(Recorded data)
☆ ☆ ☆ ☆ ☆ ☆ ☆

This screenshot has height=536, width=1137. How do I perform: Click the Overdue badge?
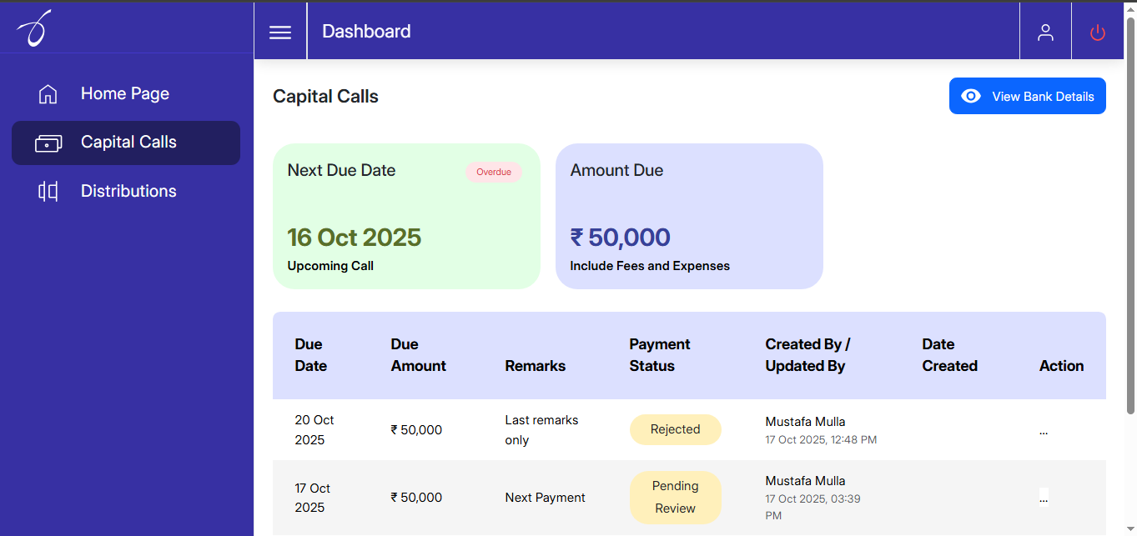[x=494, y=173]
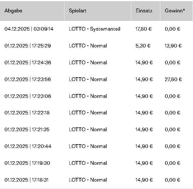This screenshot has width=193, height=189.
Task: Sort by the Spielart column header
Action: [x=78, y=11]
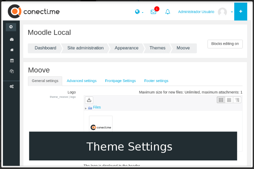This screenshot has width=254, height=169.
Task: Collapse the sidebar with the arrow icon
Action: (x=11, y=27)
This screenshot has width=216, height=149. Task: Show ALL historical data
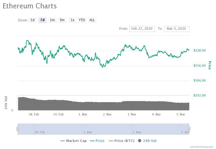pyautogui.click(x=92, y=20)
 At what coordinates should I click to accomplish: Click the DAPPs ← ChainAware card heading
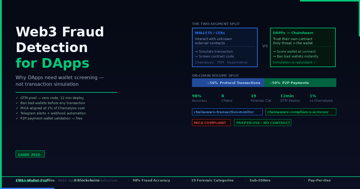(x=293, y=33)
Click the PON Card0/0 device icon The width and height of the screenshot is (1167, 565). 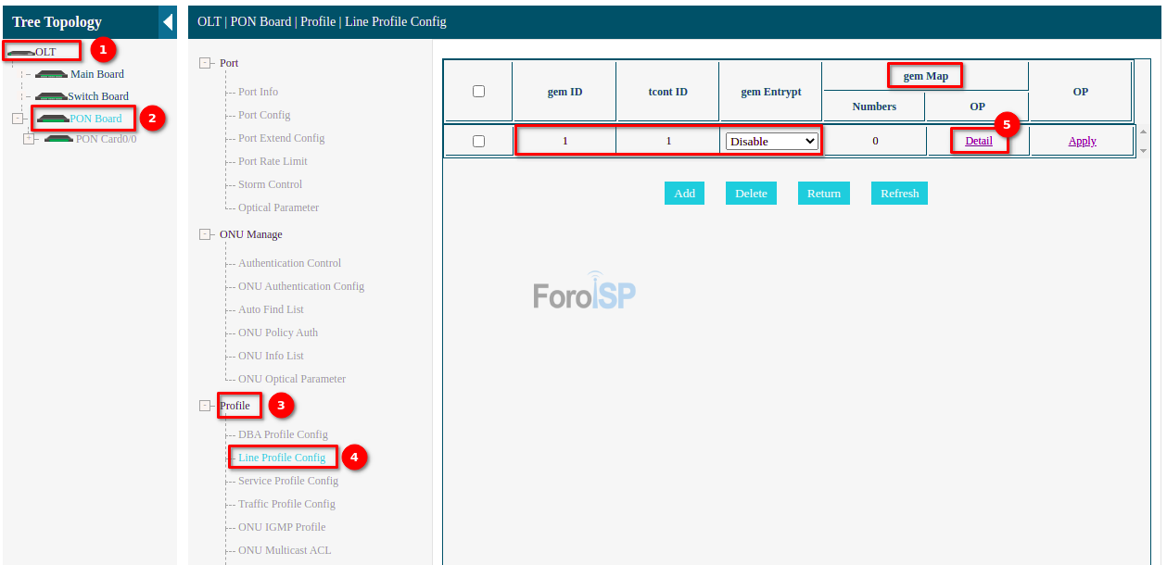coord(58,139)
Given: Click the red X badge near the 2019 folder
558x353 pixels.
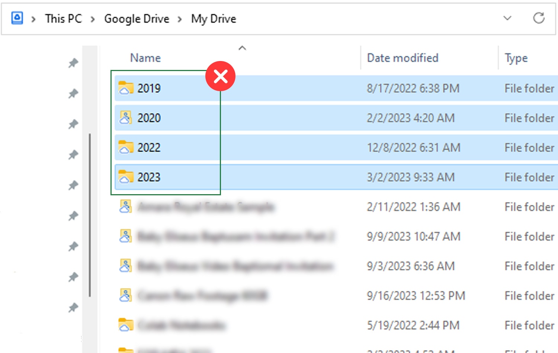Looking at the screenshot, I should [221, 76].
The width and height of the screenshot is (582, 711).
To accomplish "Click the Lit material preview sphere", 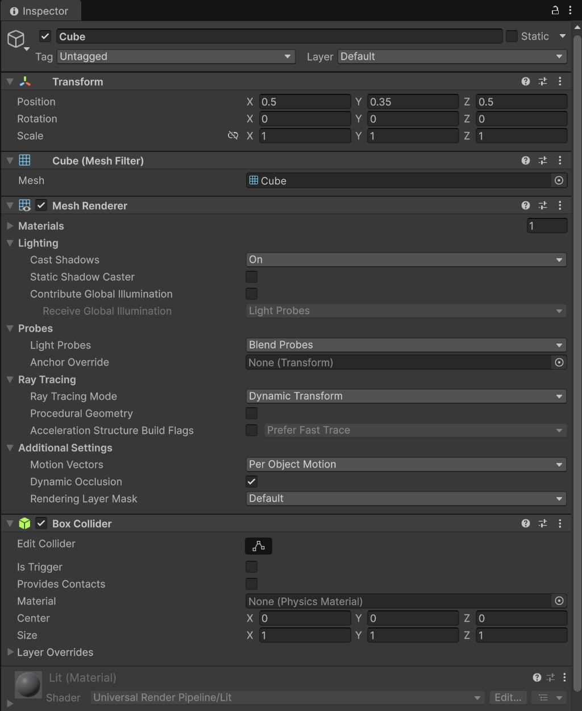I will 28,684.
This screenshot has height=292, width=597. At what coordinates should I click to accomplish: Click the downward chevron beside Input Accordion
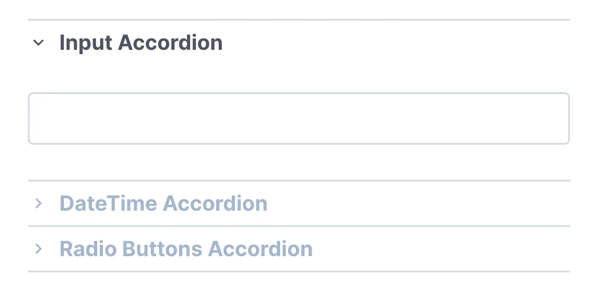pyautogui.click(x=38, y=42)
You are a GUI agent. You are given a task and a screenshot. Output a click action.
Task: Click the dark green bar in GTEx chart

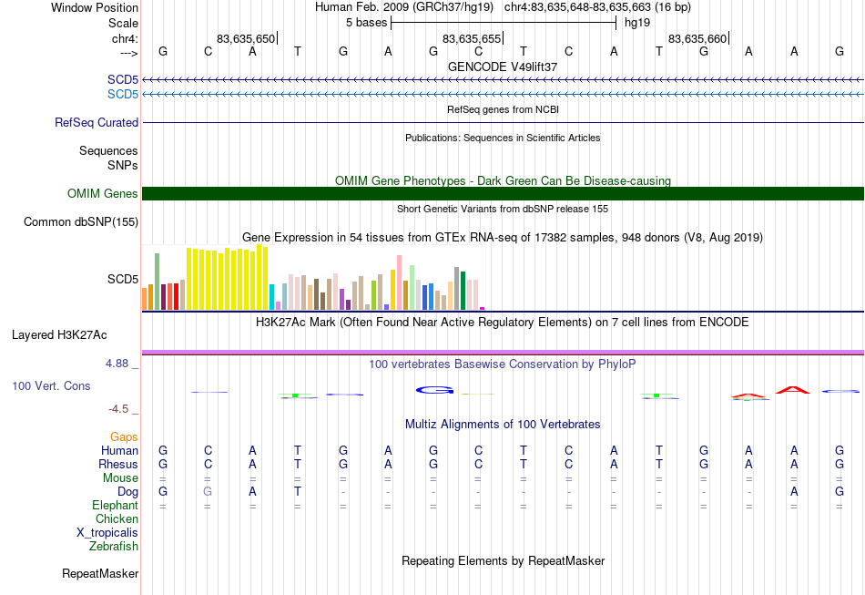pyautogui.click(x=463, y=291)
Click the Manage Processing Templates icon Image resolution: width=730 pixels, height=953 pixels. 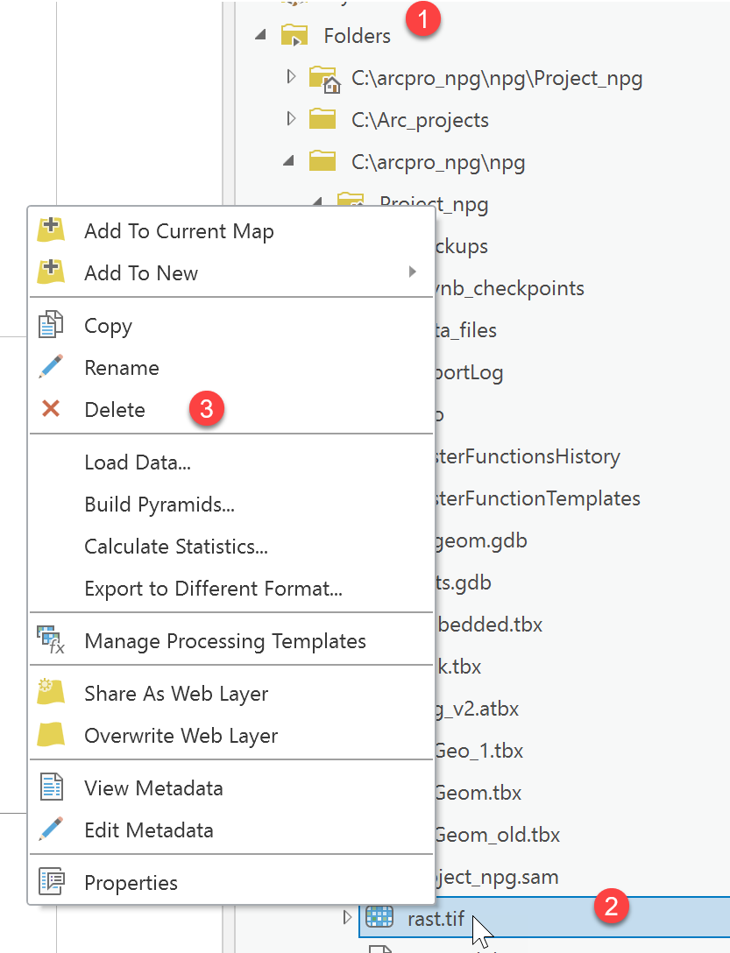[x=51, y=640]
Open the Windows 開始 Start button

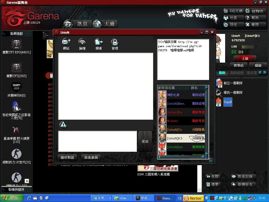(10, 198)
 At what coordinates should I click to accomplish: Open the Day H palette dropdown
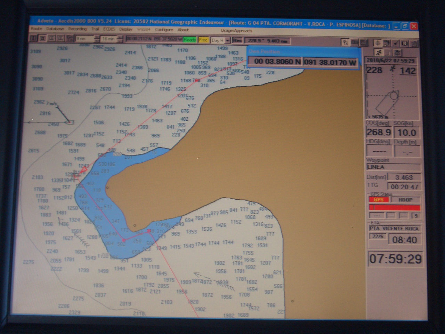click(x=227, y=41)
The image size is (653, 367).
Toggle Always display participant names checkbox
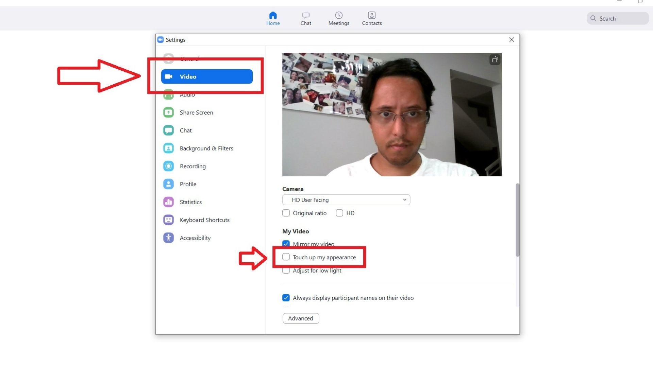point(286,298)
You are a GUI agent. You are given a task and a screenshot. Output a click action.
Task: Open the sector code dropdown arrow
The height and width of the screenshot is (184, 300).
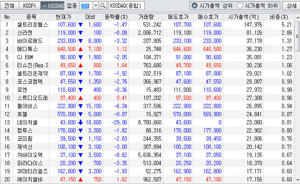point(96,6)
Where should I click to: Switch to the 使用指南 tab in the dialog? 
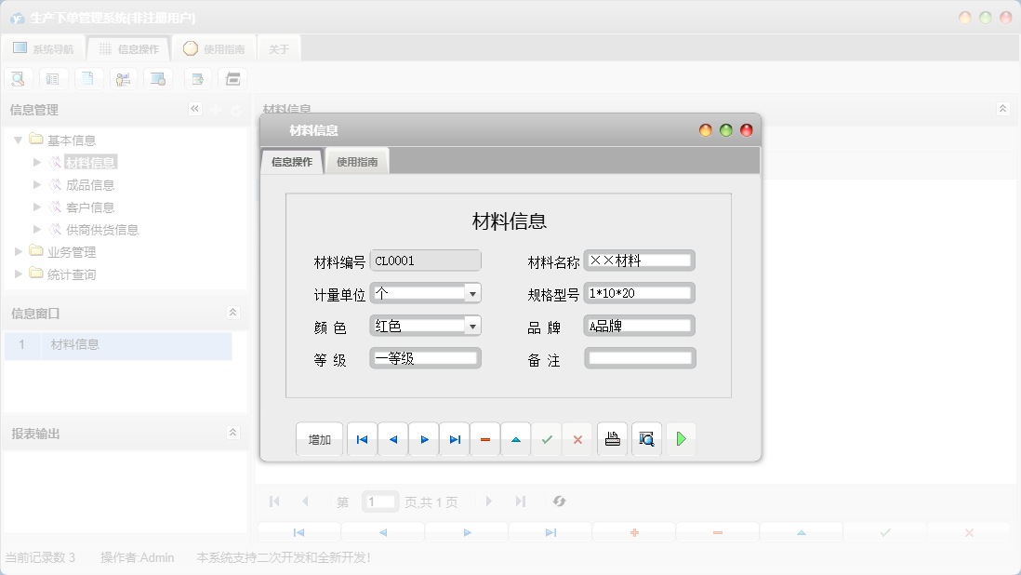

☆ ☆ ☆ ☆ ☆ ☆ ☆

--- Work instructions ---
Please retype the entries above word for word, but only from the line containing "Task: Open the sector code dropdown arrow" through the last line, and without the pictures.

--- Response below ---
Task: Open the sector code dropdown arrow
The height and width of the screenshot is (184, 300).
point(96,6)
Where should I click to: Switch to the 使用指南 tab in the dialog? 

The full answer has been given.